Use what-if before changes that may replace, delete, or reconfigure resources. A deployment mode also matters. Incremental mode updates or creates resources defined in the template and leaves unrelated resources alone. Complete mode can delete resources not present in the template at the deployment scope. Complete mode is dangerous in shared resource groups and should not be selected casually in an exam scenario.

Parameters, Outputs, and Modules

A parameter file keeps environment values separate from reusable logic. Secure values should not be committed. Outputs are useful when later deployments need IDs, host names, or principal IDs. Modules let you split a design into network, VM, monitoring, and backup pieces.

param location string
param vmNames array

module vmModule './modules/windows-vm.bicep' = [for vmName in vmNames: {
  name: 'deploy-${vmName}'
  params: {
    location: location
    vmName: vmName
  }
}]

Loops are common for VM Scale Sets, diagnostic settings, role assignments, and repeated resource creation. The exam may ask you to identify a syntax issue, missing parameter, bad scope, or invalid dependency. Read the error and locate the layer: template parsing, ARM validation, Azure Policy denial, RBAC denial, provider registration, quota, or resource provider runtime error.

Export and Convert

The portal can export a template from a resource group or from deployment history.

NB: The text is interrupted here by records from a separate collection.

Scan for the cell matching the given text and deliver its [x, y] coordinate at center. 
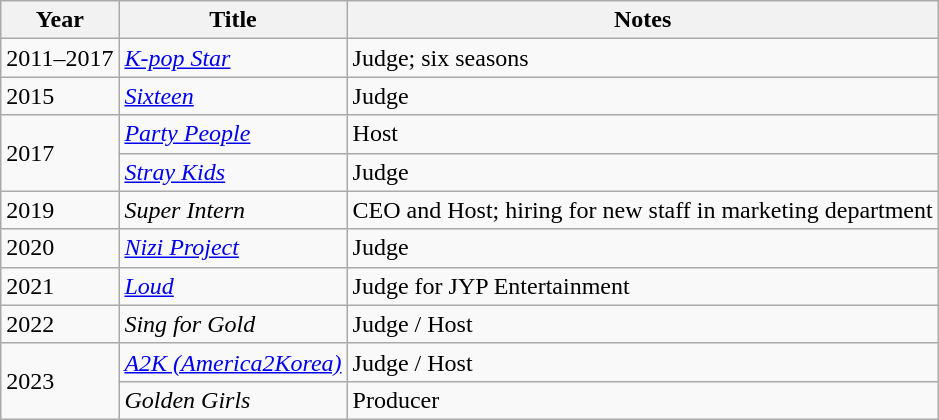
Title [233, 20]
Year [60, 20]
Party People [233, 134]
2011–2017 [60, 58]
Sixteen [233, 96]
K-pop Star [233, 58]
2019 [60, 210]
Notes [642, 20]
2015 [60, 96]
A2K (America2Korea) [233, 362]
Loud [233, 286]
Host [642, 134]
2023 [60, 381]
Golden Girls [233, 400]
Sing for Gold [233, 324]
Producer [642, 400]
2017 [60, 153]
Judge for JYP Entertainment [642, 286]
2020 [60, 248]
Nizi Project [233, 248]
Super Intern [233, 210]
2021 [60, 286]
CEO and Host; hiring for new staff in marketing department [642, 210]
2022 [60, 324]
Stray Kids [233, 172]
Judge; six seasons [642, 58]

Export is useful for learning the property shape of a VM, disk, NIC, or scale set. It often includes generated names, defaults, read-only properties, and values you should parameterize or remove. For study purposes, compare the exported resource type with Microsoft Learn examples and current API versions.

Command examples:

az group export --name rg-prod-compute > exported.json
az bicep decompile --file exported.json
az bicep build --file main.bicep

A common troubleshooting scenario is a deployment that works in one subscription but fails in another. Check whether the destination subscription has the resource provider registered, the VM family quota available in the selected region, the same policy assignments, the same allowed locations, and permissions at the target scope. The same template can fail because the environment is different.

Troubleshooting Tree

In the portal, use Resource group > Deployments > deployment name > Deployment details to inspect failed operations. In CLI, use az deployment operation group list --resource-group rg-prod-compute --name vm-build-20260505. The failed child operation usually contains more useful detail than the top-level deployment status.

Scenario Recognition

If a question asks for repeatable VM deployment across environments, choose Bicep or ARM templates. If it asks for one-time manual creation, the portal or CLI may be sufficient. If it asks to preview effects, choose what-if. If it asks to create resource groups and then VMs in one file, use subscription-scope deployment with modules or nested deployments. If it asks to simplify an exported template, remove read-only properties, parameterize environment differences, and keep only required resource definitions.

On the exam, do not assume Microsoft Learn access means you can research every syntax detail. Role-based exams can provide Learn access, but no extra exam time is added and access excludes Q&A, Practice Assessments, and profile. Know the deployment workflow well enough to answer from the scenario.